Но вот пришла весна. В один прекрасный день залив освободился ото льда, водная гладь лежала открытая и ясная, отражая зеленеющие склоны на обоих берегах. Теперь в Берге было красиво. Ингунн отвела бабушку к освещенной солнцем стене, села рядом с ней и стала шить рубаху Улаву, сыну Аудуна. Улав говорил ей, что Хествикен лежит на берегу фьорда…
Она придумывала себе какие-то пустяковые дела, которыми могла заняться в верхнем жилье стабура, где распоряжалась Оса. Ингунн бывала там каждое утро, перебирала вещи, наводила порядок. Она отодвигала заслон дымовой отдушины и, высунувшись из оконца, глядела вниз.
Вдоль берега на другой стороне залива плыла на веслах лодка, разрезая на длинные полосы отражавшуюся в воде темную, поросшую лесом горную гряду. Ингунн представляла себе, будто в лодке плывут Улав с их сыном. Они плыли к ней. Ингунн отчетливо видела это. Они причалили у мостков, и Аудун помог отцу привязать лодку. Отец стоял уже наверху, на дощатых мостках, а мальчик побежал вниз к лодке, чтобы собрать их пожитки, лежавшие на корме. Последней он взял свою маленькую секиру.

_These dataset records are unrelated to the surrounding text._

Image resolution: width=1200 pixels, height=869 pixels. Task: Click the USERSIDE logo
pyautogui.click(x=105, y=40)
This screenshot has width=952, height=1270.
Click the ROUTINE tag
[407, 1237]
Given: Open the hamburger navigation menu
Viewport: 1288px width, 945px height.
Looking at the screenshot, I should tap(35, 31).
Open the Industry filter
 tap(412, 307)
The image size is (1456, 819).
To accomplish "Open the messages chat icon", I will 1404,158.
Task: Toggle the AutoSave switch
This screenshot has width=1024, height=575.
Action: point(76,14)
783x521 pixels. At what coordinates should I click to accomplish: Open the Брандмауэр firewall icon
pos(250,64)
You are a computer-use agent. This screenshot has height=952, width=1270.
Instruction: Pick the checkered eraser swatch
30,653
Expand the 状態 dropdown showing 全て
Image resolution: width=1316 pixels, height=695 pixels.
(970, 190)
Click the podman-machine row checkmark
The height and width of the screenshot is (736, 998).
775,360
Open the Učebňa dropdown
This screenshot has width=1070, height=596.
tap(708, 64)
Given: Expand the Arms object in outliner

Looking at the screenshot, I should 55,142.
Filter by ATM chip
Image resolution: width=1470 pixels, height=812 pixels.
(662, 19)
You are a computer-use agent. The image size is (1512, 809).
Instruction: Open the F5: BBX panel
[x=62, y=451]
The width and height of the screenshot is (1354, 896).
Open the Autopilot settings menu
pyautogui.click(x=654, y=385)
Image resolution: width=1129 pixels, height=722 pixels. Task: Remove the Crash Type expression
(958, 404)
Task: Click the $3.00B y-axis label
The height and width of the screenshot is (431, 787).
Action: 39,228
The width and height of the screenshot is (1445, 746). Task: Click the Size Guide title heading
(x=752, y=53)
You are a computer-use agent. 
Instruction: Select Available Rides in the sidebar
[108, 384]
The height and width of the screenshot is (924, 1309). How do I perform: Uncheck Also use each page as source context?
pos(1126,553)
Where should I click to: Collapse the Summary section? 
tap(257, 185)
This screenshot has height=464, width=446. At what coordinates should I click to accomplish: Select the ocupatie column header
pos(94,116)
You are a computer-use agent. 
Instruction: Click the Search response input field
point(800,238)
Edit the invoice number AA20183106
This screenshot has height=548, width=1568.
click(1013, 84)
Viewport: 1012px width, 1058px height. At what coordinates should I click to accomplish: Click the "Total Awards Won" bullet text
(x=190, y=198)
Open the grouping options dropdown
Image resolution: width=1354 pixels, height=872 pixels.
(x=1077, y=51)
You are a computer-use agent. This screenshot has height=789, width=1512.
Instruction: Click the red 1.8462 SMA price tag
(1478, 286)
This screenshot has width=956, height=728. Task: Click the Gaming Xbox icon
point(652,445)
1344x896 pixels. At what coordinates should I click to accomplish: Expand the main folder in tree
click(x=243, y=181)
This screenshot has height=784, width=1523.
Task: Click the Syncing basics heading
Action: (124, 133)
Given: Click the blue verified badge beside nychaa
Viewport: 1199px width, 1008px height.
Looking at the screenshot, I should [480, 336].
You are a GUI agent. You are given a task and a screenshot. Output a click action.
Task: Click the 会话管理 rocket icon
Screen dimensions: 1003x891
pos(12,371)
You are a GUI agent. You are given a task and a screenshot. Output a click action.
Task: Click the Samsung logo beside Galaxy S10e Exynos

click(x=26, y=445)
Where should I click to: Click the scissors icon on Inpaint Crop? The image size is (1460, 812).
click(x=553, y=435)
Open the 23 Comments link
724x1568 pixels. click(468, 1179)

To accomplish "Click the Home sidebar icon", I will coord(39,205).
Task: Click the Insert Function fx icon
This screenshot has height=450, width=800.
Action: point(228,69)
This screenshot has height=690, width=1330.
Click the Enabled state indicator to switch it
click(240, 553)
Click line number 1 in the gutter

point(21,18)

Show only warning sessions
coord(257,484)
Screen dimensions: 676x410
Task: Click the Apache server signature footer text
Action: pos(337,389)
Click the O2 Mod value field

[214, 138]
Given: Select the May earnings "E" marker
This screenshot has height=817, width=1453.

Улав протянул мальчику руку и помог подняться к нему на причал – да, теперь мальчик был такой же большой, как Йон, ее младший брат. Вдвоем стали они подниматься по тропке к усадьбе. Отец – впереди, а сын – за ним следом.
У нее была еще маленькая дочка, которую звали Ингебьерг. Она была на туне – шла из кладовки с большим деревянным блюдом, полным лепешек. Вот она отламывает кусочки, крошит их и бросает курам – нет, гусям. Ингунн помнила, что, когда она была еще мала, во Фреттастейне паслись гуси, и в этих тяжелых белых и серо-крапчатых птицах ей чудилось нечто величественное. В Хествикене непременно должны быть гуси…
Тихонько, будто совершая нечто предосудительное, она подкрадывалась к двери и закрывала ее на засов. Потом вытаскивала из сундука головную повязку и надевала ее. Затем поворачивала пояс так, чтобы застежка оказывалась на боку, и подвешивала на пояс все, что могла найти потяжелее, – ножницы для стрижки овец и несколько ключей. Обряженная таким образом, она садилась на край незастеленной кровати. Сложив руки на коленях, она думала, что же еще надобно сделать до того, как воротятся домой ее муж и дети…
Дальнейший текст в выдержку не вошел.